_ÜBUNGSAUFGABEN_
1) In welchem Bereich findet das Subsidiaritätsprinzip laut dem Textauszug zur EU keine Anwendung?
2) Zähle alle Begriffe auf, die der Textauszug zur EU als problematisch in Bezug auf die politische Struktur der EU bezeichnet.
3) Führe den Textauszug zur EU im Anschluss an seinen letzten Satz fort.

_TEXTAUSZUG_
2. Die Wirkung des Subsidiaritätsprinzips wird auf rein institutioneller Ebene ebenfalls überschätzt. Die Gestaltungmöglichkeiten wurden in den Verträgen uneinheitlich ausgedrückt. Es besteht vor allem ein Missverhältnis zwischen der Subsidiarität und der ebenfalls vertraglich verankerten Pflicht der Mitgliedstaaten zur Rechtsangleichung, wobei letztere natürlich auf der Basis einer zentral verabschiedeten Rechtsgesetzgebung erfolgt. Der vertraglich „geregelte” Geltungsbereich des Prinzips ist im Bereich der sogenannten konkurrierenden Zuständigkeiten zwischen Mitgliedstaaten und Europäischer Union zu sehen. Keine Anwendung findet es freilich im gesamten Bereich des Binnenmarktes. Das Prinzip bleibt dennoch auf der Ebene der Andeutung. Es wird nicht direkt mit dem „Ausschuss der Regionen” in Verbindung gebracht, woraus denn auch konkrete politische und rechtliche Praxisperspektiven entstehen könnten. Die Unbestimmtheit des Prinzips in den Verträgen kann somit nicht nur eine Zurückhaltung der EU-Zentralgewalt, sondern auch ihr Eingreifen begründen (Magiera 1994; Frey 1997: 40). Es wird somit bezüglich des Subsidiaritätsprinzips innerhalb des institutionellen Gefüges der EU über ein kontextabhängiges Chamäleon gesprochen (Walkenhorst 1997).

 

IV. Der Charakter des derzeitigen ordnungspolitischen Status quo der EU im Vergleich zu föderalen Organisationsprinzipien

Unter rein politikwissenschaftlichen bzw. staatstheoretischen Auspizien ist es keine leichte Aufgabe den derzeitigen organisationspolitischen Status quo der EU zu ermitteln. Die bisherigen Erfahrungen, die Begriffe wie Einheitsstaat, Bundesstaat oder Staatenbund hervorgebracht haben, sind in Bezug auf die politische Struktur der EU problematisch. Bei der EU handelt es sich eindeutig um eine sui generis interstaatliche Organisationsform.

Dies wird deutlich, wenn man folgende Aspekte berücksichtigt: die EU besitzt kein im gängigen Sinne staatliches Gewaltmonopol. Es gibt keine einheitliche Territorialherrschaft, denn die nationalen Hoheitsgebiete existieren nach wie vor. Eine europäische Staatsbürgerschaft ist unzureichend definiert, und wenn überhaupt dann nur in Verbindung zur nationalen Bürgerschaft. Existiert des weiteren eine immer stärker auftretende Integration ökonomischer, innenpolitischer (und bis dato zumindest auf dem Papier) außenpolitischer Interessen, besitzt die EU dennoch nicht die Eigenschaft eines souveränen, völkerrechtlich selbständigen Staates. Auf der anderen Seite ist die derzeitige Verflechtung von Aufgaben und Politiken zwischen der zentralen und nationalen Ebene in der EU so weit fortgeschritten, dass sie nicht als (loser) Staatenbund bezeichnet werden kann (Hrbek 2003).

_VORLIEGENDE DATEN_
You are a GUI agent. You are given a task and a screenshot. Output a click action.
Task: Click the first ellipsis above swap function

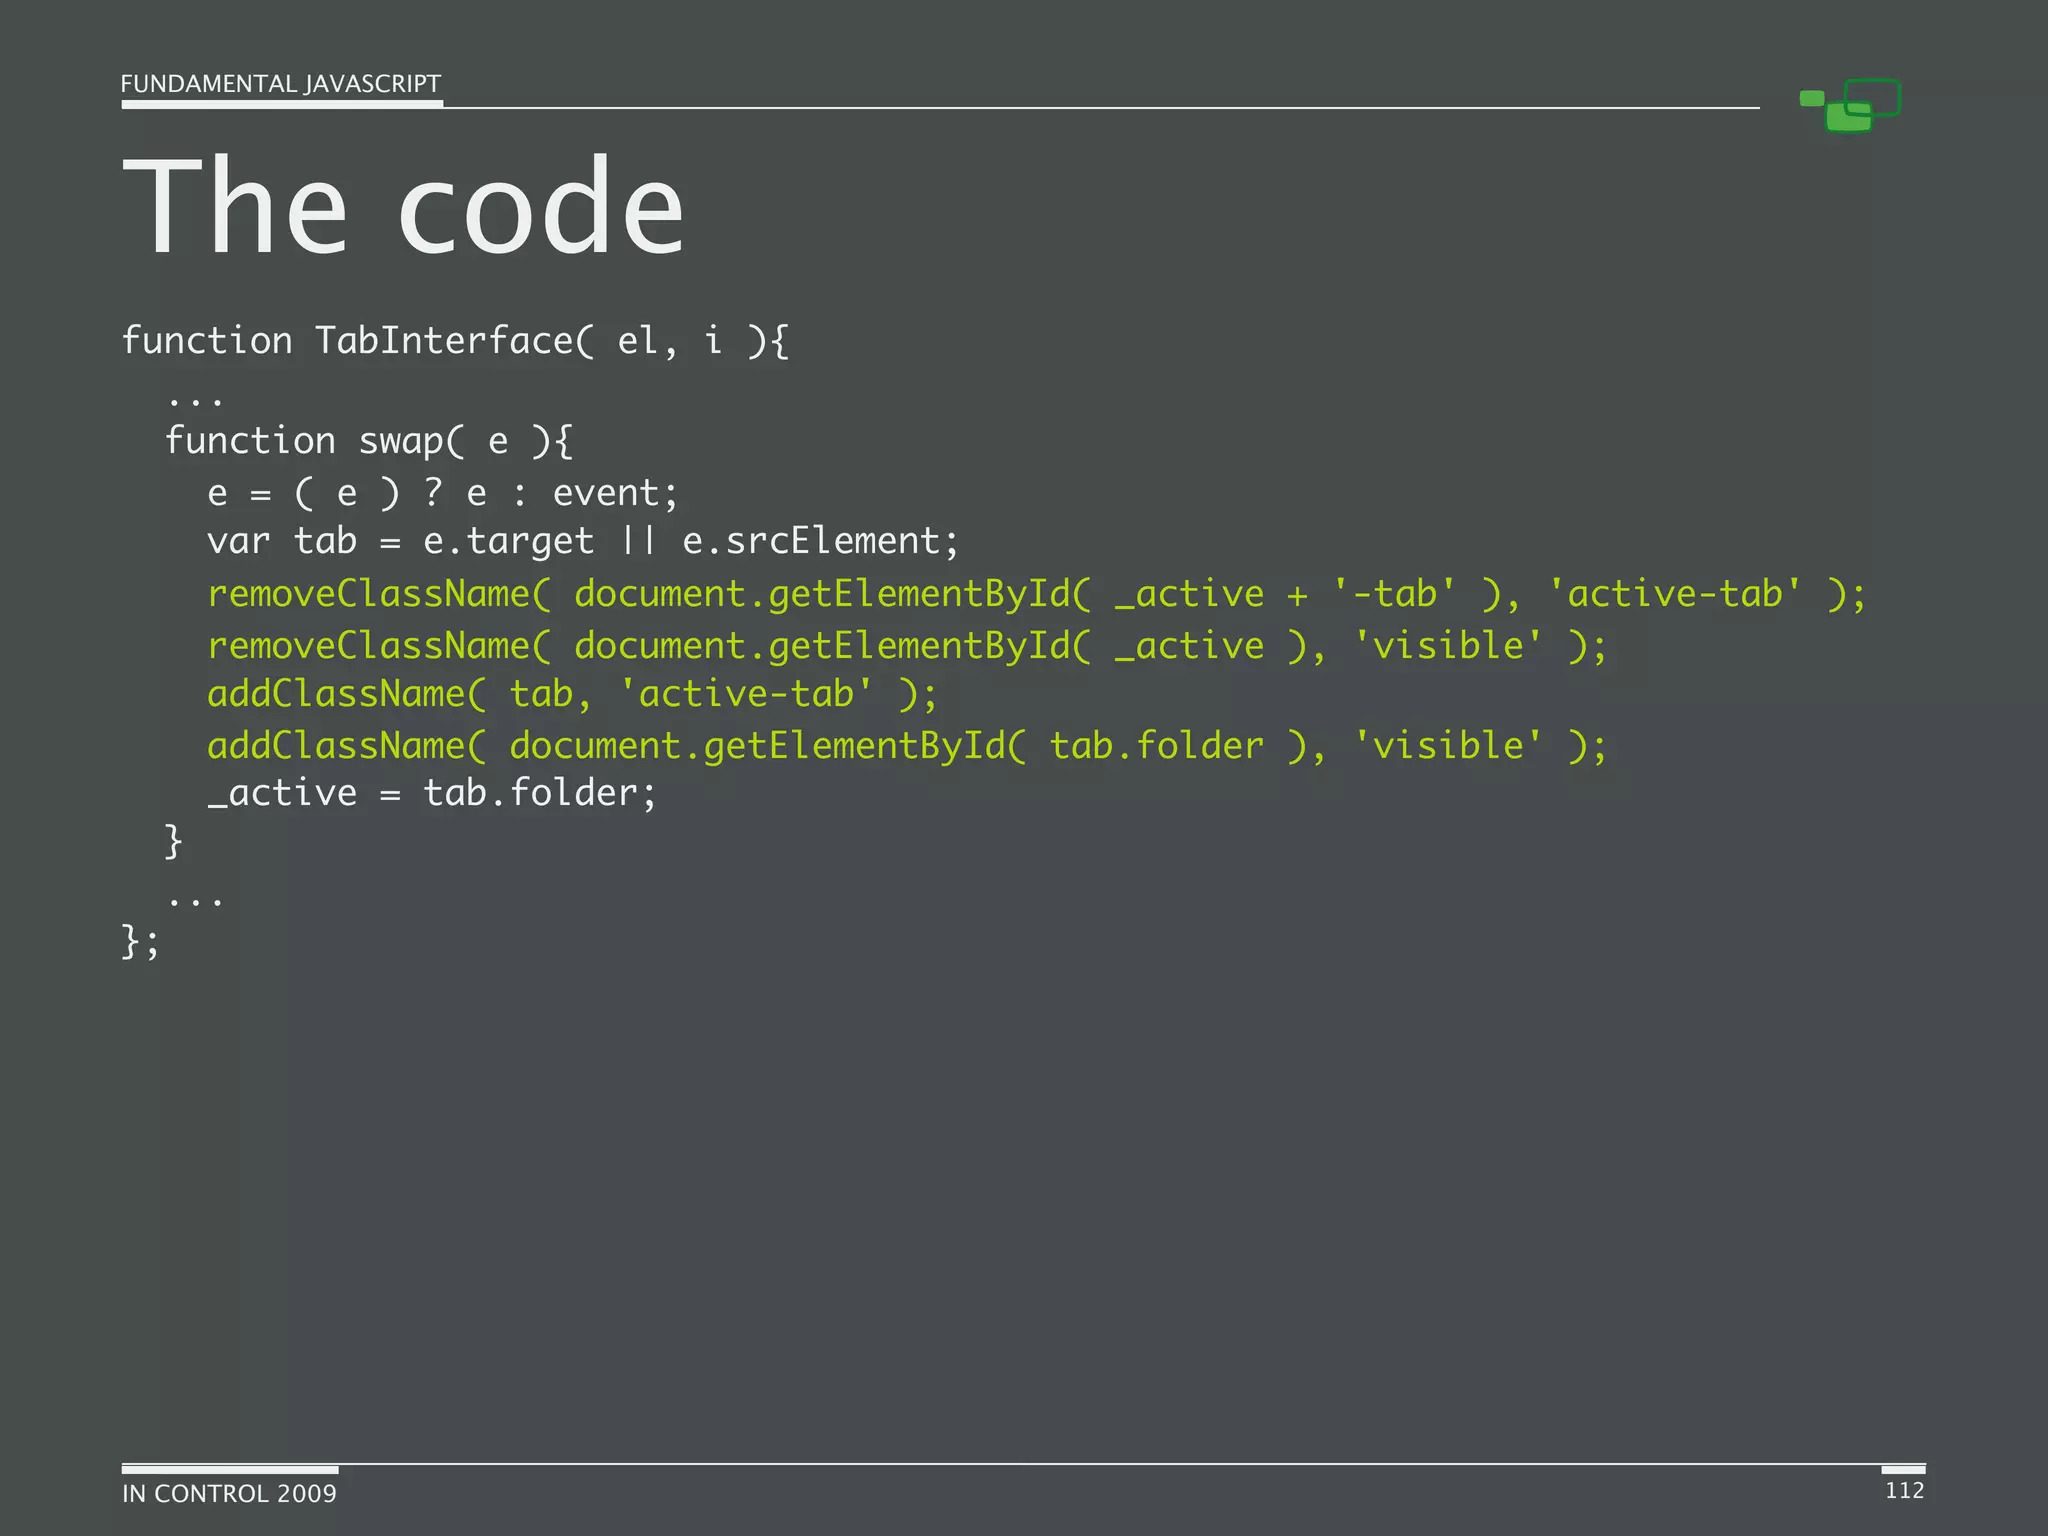tap(195, 402)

_ERWARTETE ANTWORTEN_
1) Im gesamten Bereich des Binnenmarktes.

2) Einheitsstaat, Bundesstaat, Staatenbund

3)
Man sollte in dieser Hinsicht die Kontingenz bisheriger europäischer Integration nicht außer Acht lassen. Die EU ist das Produkt von heterogenen Interessenlagen und der unmittelbaren Reaktion auf aktuelle Verhältnisse. Außerdem sind die Integrationsmethoden und -mechanismen je nach Sachgebiet unterschiedlich. Das Offenhalten der Finalitätsfrage in den Verträgen erschwert außerdem eine konkrete Aussage.

Es soll an dieser Stelle auch auf das disparate Verständnis von institutionellen Grundbegriffen innerhalb europäischer Gesellschaften aufmerksam gemacht werden, die eine Begriffsdefinition bezüglich des europäischen interstaatlichen Gefüges deutlich erschweren. Stellungnehmend zur Verfassungsmäßigkeit der Maastrichter Verträge führte das deutsche Bundesverfassungsgericht die Bezeichnung „Staatenverbund” ein, die in der einschlägigen Wissenschaft mit einem „terminologischen Geniestreich” gleichgesetzt wird (Schneider 2001). Der Begriff ist dennoch im französisch- und englischsprachigen Raum wenn überhaupt schwer zu vermitteln. Bereits die Unterscheidung zwischen Bundesstaat und Staatenbund, die ja genuin deutschen historischen Erfahrungen entspricht, ist eine demgemäß spezifisch deutsche Unterscheidung, die in den anderen Sprachen keine Entsprechung bzw. Anwendung findet. Rein wörtlich ist „federal” im Englischen bezeichnenderweise nicht mit Dezentralisierung, sondern mit zentraler Leitung gleichzusetzen. Außerdem unterscheiden die Briten zwischen „union” und „unity”. „Union” wäre als lockere Vereinigung gerade noch akzeptabel, keineswegs aber „unity”. Deswegen wird Föderalismus mit einem unitaristischen Bundesstaatsmodell verknüpft, in dem die einzelnen Staaten auf lokaler Ebene und in bestimmten Politikfeldern zwar unabhängig entscheiden können, ihre staatliche Souveränität aber eingebüßt haben. Dies ist für englische Verständnisweisen eine wenig zu begrüßende Perspektive. Bezeichnend ist des Weiteren, dass die Franzosen beispielsweise den Begriff „Integration” vermeiden, weil er ja Elemente einer Supranationalität beinhaltet, und deswegen über eine „europäische Zusammenarbeit” reden. Supranationalität wird bei den Franzosen mit der Entmachtung der politisch verfassten Nation gleichgesetzt (Ruge 2003: 309 ff., Hrbek 2003).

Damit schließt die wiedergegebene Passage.